→ Stated problem A: In the Paulina Gramaglia profile, on what date did she make her debut for Houston Dash?
→ Stated problem B: Name every club listed in the senior career section of the Paulina Gramaglia profile, counting each club once.
→ Stated problem C: According to the Paulina Gramaglia profile, how did she come to play for Houston Dash in the 2022 season?

→ Passage to read:
Paulina Gramaglia

Personal information
- Full name: Paulina Gramaglia
- Date of birth: 21 March 2003 (age 23)
- Place of birth: Córdoba, Córdoba, Argentina
- Height: 1.75 m (5 ft 9 in)
- Position: Forward

Team information
- Current team: CD Tenerife
- Number: 24

Senior career*
- Years: Team / Apps / (Gls)
- 2016–2020: Talleres /  / (61)
- 2020–2022: UAI Urquiza / 7+ / (9+)
- 2022: → Houston Dash (loan) / 1 / (0)
- 2023–2025: Houston Dash / 0 / (0)
- 2023–2025: → Red Bull Bragantino (loan) / 32 / (19)
- 2025-: CD Tenerife / 9 / (1)

International career^{‡}
- Argentina U17
- 2022: Argentina U20 / 4 / (1)
- 2021-: Argentina / 27 / (2)

Medal record
Women's football
Representing Argentina
Copa América Femenina
| Bronze medal – third place | 2025 Ecuador |  |

= Paulina Gramaglia =

Argentine footballer

Paulina Gramaglia (born 21 March 2003), also known as Pauli, is an Argentine professional footballer who plays as a forward for the Spanish Primera División club CD Tenerife. She also plays for the Argentina women's national team.

==Club career==
Gramaglia has played for Talleres de Córdoba and UAI Urquiza in Argentina. She joined and started playing for the latter in early December 2020. On 20 December 2021, she was announced as a new player of Houston Dash in the United States for the 2022 season, loaned by UAI Urquiza. She debuted for the Dash on 16 July 2022, the youngest player to debut in club history.

→ Data excerpt:
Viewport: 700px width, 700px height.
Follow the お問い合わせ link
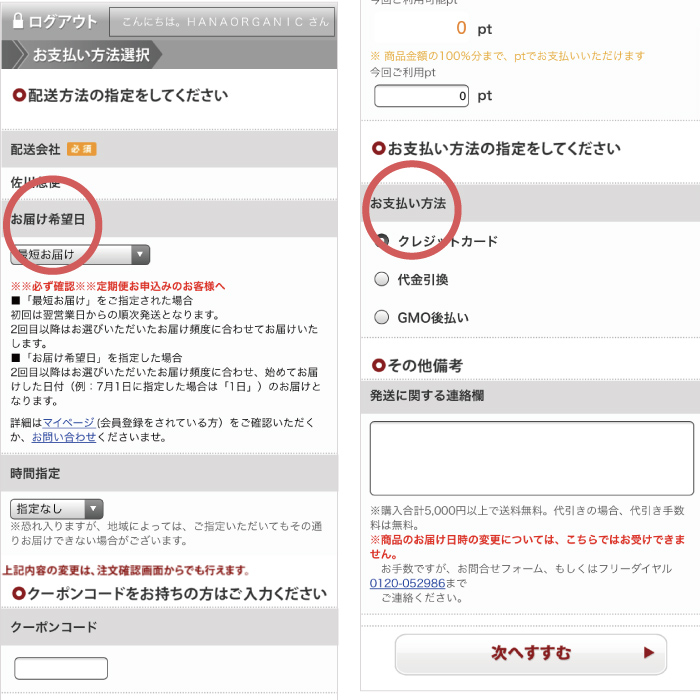64,437
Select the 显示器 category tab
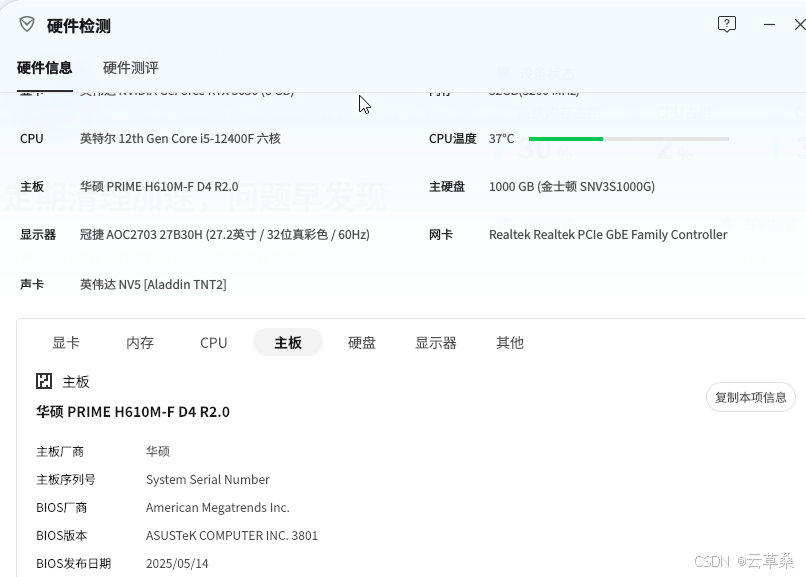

→ Full solution A: 16 July 2022

→ Full solution B: Talleres, UAI Urquiza, Houston Dash, Red Bull Bragantino, CD Tenerife

→ Full solution C: UAI Urquiza loaned her to Houston Dash. The move was announced on 20 December 2021 for the 2022 season.